The scale of disruption is unprecedented, across every market, every distribution channel and every single product line. Fintech poses a potentially fatal risk and will be a severe test of banks’ IT systems and their ability to respond to rapid changes in customer expectations, short product development times and growing cyber risks.

Key findings include:

  • The banking world of the future. By 2020 bankers expect the banking environment to be shaped strongly by technology and non-traditional competitors. They believe that retail peer-to-peer (P2P) lending will be available via banking platforms (65%); retail banking will be fully automated (64%); and more money will flow via fintech firms than traditional retail banks (57%).
  • Profits face multiple attacks.
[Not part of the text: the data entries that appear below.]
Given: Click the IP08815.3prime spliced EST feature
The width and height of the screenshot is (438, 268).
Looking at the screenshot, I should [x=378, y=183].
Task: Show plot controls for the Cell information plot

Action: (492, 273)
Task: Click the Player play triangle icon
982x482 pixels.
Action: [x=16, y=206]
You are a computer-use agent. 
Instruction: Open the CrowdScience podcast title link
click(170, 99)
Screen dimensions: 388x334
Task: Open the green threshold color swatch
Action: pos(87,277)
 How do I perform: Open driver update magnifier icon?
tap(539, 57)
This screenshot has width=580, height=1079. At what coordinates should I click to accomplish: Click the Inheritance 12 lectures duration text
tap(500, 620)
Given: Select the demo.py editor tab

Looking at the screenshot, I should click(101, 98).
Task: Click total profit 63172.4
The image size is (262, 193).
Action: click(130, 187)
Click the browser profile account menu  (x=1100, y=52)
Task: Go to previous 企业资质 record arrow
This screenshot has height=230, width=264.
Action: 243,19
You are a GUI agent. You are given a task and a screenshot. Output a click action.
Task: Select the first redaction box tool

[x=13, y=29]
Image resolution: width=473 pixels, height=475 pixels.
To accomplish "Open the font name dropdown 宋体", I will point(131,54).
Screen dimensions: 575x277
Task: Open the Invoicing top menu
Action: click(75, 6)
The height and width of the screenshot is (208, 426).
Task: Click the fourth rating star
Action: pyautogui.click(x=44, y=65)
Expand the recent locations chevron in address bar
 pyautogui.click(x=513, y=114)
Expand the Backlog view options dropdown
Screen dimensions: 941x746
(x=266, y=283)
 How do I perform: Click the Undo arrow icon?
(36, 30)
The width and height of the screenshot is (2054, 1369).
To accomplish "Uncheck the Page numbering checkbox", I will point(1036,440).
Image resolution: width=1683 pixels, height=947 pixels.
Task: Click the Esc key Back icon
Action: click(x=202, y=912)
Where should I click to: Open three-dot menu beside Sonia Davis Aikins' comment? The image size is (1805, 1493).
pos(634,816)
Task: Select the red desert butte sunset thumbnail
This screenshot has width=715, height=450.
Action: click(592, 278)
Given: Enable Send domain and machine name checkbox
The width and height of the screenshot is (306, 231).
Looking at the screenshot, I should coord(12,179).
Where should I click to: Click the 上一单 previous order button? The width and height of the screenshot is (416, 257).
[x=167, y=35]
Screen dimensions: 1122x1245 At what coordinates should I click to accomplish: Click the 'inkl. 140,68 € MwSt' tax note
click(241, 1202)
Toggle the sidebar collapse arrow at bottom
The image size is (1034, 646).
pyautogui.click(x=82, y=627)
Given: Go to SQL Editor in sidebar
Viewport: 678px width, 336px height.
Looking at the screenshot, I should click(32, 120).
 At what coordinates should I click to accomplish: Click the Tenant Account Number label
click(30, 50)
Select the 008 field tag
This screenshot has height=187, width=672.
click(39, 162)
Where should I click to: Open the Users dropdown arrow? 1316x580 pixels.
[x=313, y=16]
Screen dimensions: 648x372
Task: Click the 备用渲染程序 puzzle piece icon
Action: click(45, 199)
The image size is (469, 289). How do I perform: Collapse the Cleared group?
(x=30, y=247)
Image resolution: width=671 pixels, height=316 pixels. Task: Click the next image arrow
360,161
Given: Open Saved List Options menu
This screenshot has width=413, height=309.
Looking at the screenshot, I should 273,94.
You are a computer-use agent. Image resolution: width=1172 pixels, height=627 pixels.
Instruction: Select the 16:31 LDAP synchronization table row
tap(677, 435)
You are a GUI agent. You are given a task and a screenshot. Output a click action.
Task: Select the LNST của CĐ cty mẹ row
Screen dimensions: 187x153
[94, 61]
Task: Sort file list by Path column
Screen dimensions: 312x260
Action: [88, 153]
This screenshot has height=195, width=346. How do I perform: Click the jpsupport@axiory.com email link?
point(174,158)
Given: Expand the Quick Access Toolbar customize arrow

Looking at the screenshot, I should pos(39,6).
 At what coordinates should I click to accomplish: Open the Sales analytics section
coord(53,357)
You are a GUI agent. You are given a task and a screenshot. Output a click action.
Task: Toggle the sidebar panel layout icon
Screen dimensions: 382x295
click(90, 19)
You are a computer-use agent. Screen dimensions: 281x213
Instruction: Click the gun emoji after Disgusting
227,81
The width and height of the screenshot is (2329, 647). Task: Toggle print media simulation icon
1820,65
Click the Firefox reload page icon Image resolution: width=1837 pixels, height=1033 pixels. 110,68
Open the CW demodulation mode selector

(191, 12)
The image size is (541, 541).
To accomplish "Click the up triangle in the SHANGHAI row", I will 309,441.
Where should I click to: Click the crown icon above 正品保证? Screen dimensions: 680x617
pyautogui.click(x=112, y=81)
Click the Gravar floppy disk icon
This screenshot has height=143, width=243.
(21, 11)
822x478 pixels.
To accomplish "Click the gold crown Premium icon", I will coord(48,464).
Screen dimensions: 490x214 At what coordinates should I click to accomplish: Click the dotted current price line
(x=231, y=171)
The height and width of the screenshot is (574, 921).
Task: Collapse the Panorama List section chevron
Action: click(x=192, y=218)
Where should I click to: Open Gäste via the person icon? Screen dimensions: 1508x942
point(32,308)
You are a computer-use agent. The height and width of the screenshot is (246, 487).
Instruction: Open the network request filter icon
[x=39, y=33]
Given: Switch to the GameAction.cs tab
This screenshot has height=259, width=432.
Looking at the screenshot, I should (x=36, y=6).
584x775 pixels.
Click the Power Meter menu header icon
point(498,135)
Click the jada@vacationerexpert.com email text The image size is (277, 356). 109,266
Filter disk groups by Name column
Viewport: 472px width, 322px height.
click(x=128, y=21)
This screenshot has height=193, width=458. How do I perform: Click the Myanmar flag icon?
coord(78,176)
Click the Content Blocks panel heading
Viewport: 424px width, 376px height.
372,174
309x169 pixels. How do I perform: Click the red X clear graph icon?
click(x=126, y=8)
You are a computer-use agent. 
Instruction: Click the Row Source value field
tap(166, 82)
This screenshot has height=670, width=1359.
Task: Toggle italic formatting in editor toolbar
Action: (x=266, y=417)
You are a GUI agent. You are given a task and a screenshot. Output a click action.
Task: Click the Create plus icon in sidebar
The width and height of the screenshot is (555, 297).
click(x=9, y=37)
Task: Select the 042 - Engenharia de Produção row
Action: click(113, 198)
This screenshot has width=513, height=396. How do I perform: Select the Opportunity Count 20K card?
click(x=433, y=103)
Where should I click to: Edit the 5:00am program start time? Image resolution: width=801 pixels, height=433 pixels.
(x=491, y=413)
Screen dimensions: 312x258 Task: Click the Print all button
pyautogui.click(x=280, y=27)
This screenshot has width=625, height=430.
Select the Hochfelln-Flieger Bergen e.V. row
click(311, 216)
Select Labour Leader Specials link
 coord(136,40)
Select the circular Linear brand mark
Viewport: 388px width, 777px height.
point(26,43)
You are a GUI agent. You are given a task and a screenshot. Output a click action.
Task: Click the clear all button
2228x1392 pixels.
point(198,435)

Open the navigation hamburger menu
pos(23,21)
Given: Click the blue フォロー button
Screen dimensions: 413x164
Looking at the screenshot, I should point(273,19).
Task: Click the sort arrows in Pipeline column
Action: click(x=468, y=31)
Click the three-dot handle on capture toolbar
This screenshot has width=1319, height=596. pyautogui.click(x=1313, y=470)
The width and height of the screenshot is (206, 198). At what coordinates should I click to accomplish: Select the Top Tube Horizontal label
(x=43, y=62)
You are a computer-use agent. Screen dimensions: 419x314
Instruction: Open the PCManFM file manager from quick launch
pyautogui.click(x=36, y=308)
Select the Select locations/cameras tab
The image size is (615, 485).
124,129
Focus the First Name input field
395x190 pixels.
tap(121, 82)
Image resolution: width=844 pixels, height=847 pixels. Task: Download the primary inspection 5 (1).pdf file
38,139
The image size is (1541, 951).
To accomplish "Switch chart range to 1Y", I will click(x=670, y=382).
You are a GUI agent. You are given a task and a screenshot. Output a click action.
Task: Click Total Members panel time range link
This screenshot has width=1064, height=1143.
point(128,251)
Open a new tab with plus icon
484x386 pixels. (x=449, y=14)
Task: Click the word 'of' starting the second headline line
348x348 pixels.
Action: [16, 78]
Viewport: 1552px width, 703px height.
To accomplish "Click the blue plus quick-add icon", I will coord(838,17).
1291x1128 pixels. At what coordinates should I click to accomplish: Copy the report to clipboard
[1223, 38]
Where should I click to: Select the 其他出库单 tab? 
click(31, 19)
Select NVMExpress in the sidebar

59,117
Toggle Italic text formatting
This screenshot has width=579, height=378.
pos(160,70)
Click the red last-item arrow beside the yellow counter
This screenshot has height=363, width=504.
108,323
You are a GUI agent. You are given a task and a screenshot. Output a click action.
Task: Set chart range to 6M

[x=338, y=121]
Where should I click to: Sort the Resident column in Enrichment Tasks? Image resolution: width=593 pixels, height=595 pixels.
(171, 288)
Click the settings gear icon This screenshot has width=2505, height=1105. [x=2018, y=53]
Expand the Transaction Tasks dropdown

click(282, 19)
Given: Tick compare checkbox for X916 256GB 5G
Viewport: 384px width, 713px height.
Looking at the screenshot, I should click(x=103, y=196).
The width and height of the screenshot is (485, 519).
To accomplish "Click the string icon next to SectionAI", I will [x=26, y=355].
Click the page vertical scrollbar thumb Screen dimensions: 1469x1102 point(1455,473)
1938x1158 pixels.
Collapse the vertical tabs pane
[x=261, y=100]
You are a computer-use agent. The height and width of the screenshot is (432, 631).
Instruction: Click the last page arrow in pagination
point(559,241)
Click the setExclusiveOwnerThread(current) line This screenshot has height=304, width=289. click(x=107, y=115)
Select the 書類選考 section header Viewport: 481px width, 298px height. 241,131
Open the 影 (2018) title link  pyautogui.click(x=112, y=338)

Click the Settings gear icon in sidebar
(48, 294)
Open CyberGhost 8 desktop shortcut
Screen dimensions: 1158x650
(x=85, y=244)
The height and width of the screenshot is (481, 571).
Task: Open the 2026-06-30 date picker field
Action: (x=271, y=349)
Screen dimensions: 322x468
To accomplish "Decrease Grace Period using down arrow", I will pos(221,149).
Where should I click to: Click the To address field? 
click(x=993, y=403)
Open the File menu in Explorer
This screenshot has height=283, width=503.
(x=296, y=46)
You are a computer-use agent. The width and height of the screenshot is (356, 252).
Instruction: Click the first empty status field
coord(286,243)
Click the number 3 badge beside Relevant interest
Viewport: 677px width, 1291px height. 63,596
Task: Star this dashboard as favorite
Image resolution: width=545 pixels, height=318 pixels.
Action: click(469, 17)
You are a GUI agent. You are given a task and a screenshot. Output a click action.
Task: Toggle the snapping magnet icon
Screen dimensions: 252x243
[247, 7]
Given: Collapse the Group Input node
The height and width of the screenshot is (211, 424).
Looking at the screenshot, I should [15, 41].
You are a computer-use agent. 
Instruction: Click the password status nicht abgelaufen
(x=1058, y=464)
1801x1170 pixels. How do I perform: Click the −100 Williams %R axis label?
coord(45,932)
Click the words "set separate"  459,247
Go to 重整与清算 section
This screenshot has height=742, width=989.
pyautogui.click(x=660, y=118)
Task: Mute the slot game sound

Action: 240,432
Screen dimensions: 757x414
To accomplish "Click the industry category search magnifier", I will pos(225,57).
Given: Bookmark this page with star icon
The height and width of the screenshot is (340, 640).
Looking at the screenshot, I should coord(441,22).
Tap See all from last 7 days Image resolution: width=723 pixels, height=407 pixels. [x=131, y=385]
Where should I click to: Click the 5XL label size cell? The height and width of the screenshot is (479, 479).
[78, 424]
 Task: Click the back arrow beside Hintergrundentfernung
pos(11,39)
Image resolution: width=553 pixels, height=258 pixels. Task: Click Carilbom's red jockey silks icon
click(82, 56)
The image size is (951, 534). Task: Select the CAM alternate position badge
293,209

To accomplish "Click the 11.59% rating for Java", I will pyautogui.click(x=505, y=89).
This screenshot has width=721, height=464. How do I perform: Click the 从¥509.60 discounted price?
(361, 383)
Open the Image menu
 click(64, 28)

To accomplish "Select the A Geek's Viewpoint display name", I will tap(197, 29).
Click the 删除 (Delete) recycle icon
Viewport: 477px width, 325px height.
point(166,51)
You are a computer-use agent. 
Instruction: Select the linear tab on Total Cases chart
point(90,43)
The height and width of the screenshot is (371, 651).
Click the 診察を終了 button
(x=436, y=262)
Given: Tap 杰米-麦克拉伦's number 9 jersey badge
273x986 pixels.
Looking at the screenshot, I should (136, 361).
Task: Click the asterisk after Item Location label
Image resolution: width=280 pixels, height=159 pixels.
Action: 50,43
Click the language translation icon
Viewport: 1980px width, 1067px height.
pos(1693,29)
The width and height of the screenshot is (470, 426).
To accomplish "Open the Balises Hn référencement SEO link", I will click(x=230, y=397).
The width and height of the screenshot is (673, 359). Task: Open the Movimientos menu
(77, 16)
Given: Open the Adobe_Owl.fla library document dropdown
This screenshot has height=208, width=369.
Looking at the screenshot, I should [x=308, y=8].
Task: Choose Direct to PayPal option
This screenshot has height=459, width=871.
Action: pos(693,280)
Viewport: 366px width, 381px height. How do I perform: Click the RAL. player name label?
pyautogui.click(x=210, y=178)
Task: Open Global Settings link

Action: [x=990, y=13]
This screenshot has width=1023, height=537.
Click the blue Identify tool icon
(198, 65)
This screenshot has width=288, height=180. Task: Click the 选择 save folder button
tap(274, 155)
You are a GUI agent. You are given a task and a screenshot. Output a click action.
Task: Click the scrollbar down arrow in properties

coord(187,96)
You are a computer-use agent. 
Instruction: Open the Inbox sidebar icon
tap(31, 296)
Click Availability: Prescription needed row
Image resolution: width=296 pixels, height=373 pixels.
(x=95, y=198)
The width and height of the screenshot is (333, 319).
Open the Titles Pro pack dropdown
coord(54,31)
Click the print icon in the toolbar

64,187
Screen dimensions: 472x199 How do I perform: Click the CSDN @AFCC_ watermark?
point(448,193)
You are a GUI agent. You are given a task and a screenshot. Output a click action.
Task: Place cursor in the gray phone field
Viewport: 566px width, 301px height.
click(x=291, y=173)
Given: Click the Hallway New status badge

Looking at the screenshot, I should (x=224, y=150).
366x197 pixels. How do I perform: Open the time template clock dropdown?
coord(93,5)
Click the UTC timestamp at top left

Business models must adapt to survive. Individually, the “scare scores” attached to changing customer behaviour (22%), new entrants (26%) and new technology (24%) are significantly lower than in previous years; collectively, however, they still represent a significant threat.
  • A multi-headed monster. That competitive threat will come from many quarters. Apple Pay and its ilk (20%) and other non-financials (20%) may yet emerge to really upset the traditional banking sector. As keen as regulators are to encourage competition, new banks are seen as less of a threat (16%). Robo-advisers could lure away more profitable wealthy (and the not-so-wealthy) clients (17%), and P2P lenders attract dissatisfied borrowers and savers (21%).
  • Regulators still watching. The too-big-to-fail rules are almost complete, but there is still plenty to keep compliance departments busy. Regulators now have time to cast an eye over consumer protection issues, with product design and transparency (24%) and fines and recompense orders (19%) still in play.
  • Banks are adapting. Bankers see three main areas that they must change in order to survive: adapting the role of the branch network (36%); getting the right talent (35%); and modernising their technology (31%). Banks still have the relationships and the data, but can they maintain and build on that advantage?

Simply, if you are in retail banking, you are running a technology business. And you must execute as such.